WHAT IS EXPECTED » Update the items from the line with "Where should I click to: Click" through the last item, changing "screenshot" to "image" and leaving everything else as it is. Omit the pictures from your answer.
## Begin
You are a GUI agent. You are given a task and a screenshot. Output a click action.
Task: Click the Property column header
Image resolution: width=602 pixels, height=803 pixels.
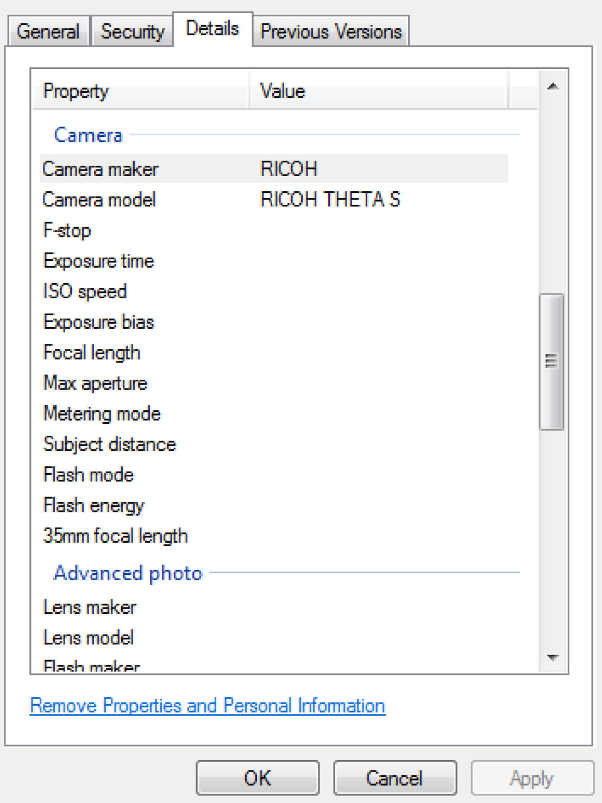click(x=141, y=91)
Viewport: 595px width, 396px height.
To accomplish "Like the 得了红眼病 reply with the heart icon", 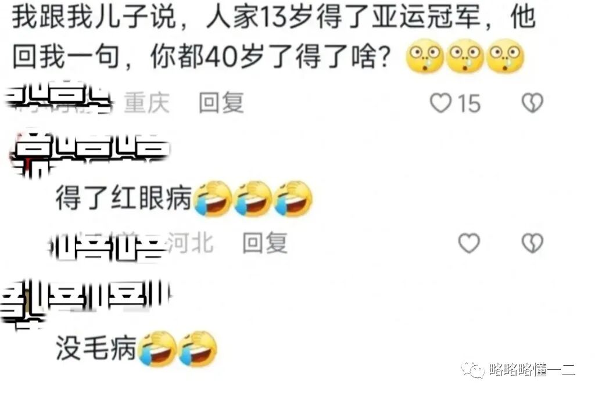I will [469, 243].
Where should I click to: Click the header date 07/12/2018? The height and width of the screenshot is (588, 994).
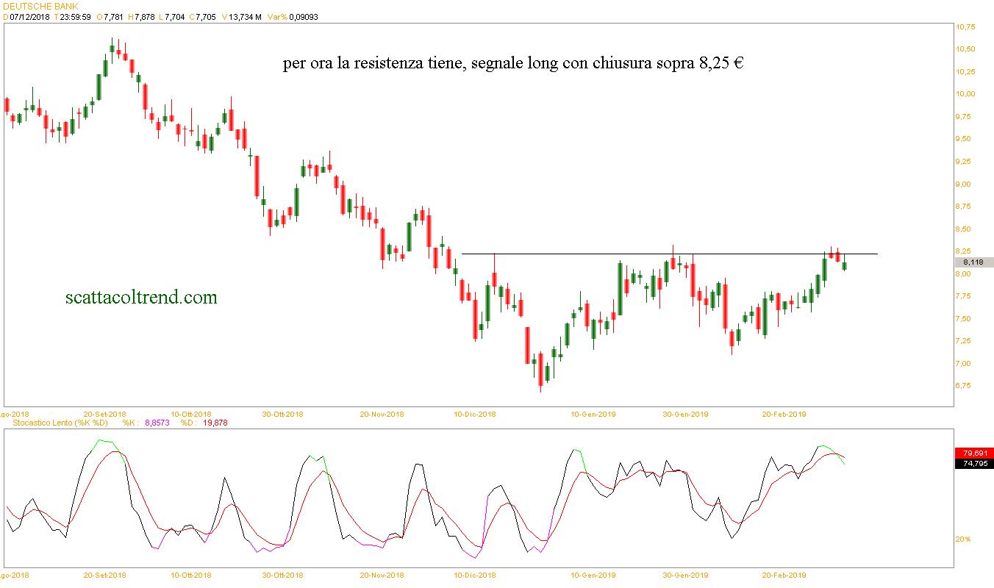[x=29, y=17]
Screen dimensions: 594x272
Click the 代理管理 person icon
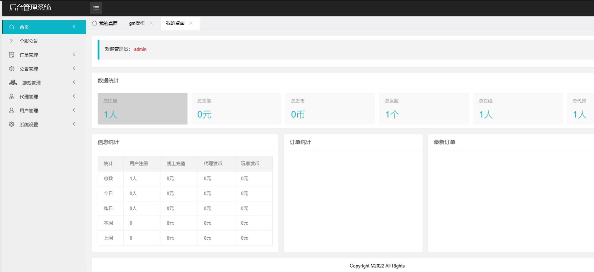[12, 96]
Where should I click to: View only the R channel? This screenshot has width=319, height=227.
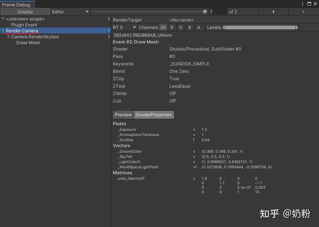point(172,27)
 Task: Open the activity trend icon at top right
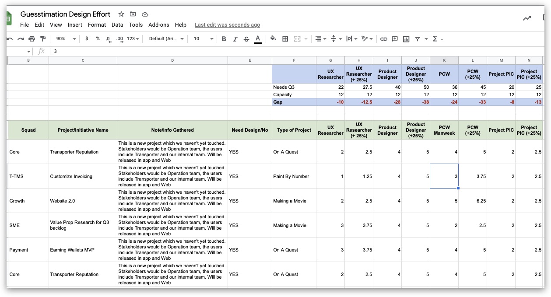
## End
EXERCISE RESPONSE »
Where should I click to: Click the header date 07/12/2018? The height and width of the image is (588, 994).
[x=29, y=17]
Screen dimensions: 594x272
Click the 代理管理 person icon
[12, 96]
Where should I click to: View only the R channel? This image has width=319, height=227.
point(172,27)
 Task: Open the activity trend icon at top right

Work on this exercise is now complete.